REQUIRED WORK: In the listing below, locate the lines that hold "click" and copy them.

INFORMATION SUPPLIED:
═══

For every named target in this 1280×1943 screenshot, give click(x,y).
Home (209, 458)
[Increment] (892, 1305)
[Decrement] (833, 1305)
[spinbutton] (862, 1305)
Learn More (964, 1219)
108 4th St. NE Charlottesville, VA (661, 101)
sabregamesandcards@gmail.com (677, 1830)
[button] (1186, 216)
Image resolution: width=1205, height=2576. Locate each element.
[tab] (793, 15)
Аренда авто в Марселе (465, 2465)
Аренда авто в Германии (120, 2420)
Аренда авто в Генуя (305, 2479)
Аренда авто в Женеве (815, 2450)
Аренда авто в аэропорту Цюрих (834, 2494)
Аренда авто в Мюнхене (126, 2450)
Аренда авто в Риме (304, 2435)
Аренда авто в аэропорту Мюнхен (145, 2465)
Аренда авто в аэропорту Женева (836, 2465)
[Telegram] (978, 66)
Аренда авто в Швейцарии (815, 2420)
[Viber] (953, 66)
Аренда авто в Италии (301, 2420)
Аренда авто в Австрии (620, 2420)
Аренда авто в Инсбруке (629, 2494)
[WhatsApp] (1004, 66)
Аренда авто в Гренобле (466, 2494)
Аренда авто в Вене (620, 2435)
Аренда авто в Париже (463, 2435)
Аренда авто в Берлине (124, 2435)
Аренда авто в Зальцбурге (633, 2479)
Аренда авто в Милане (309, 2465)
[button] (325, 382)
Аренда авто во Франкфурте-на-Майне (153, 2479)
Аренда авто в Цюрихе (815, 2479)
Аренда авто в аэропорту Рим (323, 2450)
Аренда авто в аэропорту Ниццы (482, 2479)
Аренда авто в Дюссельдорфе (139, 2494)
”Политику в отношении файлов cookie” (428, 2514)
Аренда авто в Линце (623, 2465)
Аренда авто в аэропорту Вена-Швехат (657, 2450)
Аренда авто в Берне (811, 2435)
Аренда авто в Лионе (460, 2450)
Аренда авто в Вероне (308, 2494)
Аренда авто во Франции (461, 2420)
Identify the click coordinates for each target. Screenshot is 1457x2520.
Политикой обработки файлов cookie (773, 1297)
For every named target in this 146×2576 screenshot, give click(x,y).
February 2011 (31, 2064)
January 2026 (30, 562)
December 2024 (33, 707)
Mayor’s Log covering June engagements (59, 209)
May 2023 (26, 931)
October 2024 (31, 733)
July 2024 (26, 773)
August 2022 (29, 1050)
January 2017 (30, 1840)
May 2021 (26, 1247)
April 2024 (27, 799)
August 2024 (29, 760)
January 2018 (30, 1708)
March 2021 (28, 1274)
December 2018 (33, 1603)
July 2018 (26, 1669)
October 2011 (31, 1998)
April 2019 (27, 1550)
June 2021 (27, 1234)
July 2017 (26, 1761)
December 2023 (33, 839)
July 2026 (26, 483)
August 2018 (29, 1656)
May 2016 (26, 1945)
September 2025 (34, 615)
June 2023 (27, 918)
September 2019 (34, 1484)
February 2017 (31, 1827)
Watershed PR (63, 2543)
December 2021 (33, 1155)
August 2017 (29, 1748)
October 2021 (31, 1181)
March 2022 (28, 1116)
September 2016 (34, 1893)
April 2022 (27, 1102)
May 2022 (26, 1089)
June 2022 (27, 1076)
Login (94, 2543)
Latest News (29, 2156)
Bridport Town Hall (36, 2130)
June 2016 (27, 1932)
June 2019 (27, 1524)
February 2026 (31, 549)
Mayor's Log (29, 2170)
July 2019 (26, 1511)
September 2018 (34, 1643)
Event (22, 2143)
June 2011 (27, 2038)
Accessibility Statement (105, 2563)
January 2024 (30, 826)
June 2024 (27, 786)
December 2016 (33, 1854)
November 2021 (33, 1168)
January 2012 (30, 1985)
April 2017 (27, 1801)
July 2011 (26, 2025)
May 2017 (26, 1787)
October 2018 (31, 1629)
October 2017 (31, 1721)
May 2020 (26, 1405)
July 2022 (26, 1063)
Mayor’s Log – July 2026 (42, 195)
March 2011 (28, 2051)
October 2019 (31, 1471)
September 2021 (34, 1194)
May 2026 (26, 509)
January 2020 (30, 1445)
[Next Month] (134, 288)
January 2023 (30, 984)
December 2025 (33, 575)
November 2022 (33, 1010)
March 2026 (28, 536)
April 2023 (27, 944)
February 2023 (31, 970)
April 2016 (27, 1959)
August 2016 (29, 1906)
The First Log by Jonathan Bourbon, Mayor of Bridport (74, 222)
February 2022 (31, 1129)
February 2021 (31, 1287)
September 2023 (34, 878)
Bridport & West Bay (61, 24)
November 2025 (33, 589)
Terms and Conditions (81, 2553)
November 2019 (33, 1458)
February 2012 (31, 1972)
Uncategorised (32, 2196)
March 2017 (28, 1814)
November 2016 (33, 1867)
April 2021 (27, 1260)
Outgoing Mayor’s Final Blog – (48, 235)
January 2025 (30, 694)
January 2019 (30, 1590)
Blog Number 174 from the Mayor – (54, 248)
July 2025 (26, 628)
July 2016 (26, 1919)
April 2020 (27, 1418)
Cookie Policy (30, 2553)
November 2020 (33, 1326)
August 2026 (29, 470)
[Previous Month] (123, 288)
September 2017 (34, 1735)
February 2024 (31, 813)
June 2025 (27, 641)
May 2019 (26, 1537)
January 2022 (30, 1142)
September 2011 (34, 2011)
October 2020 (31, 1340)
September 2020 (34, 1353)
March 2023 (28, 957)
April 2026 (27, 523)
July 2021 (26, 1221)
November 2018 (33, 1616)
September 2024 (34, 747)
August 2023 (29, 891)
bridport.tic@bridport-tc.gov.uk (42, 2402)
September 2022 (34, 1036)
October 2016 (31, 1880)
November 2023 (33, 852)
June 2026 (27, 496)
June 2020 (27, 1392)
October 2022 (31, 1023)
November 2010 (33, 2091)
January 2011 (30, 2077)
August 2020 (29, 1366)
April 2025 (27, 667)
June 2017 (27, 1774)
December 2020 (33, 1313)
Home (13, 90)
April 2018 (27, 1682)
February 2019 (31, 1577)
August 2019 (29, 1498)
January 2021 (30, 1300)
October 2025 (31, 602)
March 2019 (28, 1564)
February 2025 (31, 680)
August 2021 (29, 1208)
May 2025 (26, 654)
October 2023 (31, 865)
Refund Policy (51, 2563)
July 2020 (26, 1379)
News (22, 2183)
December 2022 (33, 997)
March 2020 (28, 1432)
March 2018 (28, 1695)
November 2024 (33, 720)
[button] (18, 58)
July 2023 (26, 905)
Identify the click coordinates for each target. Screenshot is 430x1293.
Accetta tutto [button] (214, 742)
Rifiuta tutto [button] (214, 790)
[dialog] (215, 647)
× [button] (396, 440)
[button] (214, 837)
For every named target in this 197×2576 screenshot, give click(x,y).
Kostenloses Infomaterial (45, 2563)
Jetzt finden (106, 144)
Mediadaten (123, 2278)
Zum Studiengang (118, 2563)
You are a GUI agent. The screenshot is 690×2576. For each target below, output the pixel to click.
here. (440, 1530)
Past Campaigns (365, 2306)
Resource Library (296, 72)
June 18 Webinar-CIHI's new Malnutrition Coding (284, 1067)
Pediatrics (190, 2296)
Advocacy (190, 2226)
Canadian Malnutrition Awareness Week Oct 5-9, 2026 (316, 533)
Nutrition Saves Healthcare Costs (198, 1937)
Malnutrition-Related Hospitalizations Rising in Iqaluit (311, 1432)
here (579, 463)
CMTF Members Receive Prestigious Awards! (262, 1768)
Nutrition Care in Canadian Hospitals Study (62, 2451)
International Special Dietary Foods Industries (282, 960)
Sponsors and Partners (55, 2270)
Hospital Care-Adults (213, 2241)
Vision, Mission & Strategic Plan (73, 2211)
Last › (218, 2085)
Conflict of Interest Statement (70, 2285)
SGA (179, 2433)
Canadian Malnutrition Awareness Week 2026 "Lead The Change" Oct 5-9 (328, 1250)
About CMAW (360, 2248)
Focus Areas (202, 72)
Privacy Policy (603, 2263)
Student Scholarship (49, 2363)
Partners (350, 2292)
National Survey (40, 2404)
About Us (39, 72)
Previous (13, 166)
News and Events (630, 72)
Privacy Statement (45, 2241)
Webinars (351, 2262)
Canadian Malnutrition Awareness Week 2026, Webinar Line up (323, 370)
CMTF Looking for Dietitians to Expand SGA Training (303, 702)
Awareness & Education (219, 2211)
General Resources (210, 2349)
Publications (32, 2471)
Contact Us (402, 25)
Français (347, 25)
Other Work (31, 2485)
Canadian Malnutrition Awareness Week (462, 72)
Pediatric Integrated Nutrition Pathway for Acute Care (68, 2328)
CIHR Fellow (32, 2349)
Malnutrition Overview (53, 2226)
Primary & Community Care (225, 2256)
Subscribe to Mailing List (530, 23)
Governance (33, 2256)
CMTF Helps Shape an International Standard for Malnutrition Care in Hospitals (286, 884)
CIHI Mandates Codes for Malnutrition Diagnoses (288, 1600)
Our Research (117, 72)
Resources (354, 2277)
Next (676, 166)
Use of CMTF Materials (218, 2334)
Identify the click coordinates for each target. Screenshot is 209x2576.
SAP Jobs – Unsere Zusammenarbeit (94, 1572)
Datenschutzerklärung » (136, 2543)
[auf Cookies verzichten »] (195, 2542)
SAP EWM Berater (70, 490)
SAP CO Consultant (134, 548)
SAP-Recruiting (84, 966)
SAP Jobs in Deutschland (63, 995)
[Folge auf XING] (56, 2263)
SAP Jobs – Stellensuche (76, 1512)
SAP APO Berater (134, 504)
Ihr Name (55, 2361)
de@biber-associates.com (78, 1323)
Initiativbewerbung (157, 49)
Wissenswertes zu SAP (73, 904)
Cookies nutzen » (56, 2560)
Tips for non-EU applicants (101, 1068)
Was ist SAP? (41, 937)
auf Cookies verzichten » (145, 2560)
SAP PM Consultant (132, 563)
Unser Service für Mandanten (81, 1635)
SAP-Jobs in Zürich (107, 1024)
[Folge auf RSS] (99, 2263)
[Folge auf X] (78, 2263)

═══

EXPECTED ANSWER:
For every named target in this 1280×1943 screenshot, give click(x,y).
Identify the click coordinates for each target. Screenshot is 1457x2520.
For every named target in this 146×2576 screenshot, give click(x,y).
Identify the click coordinates for each target. Screenshot is 430x1293.
For every named target in this 197×2576 screenshot, give click(x,y).
You are a GUI agent. The screenshot is 690×2576. For each target below, output the pixel to click.
Identify the click coordinates for each target. Screenshot is 209x2576.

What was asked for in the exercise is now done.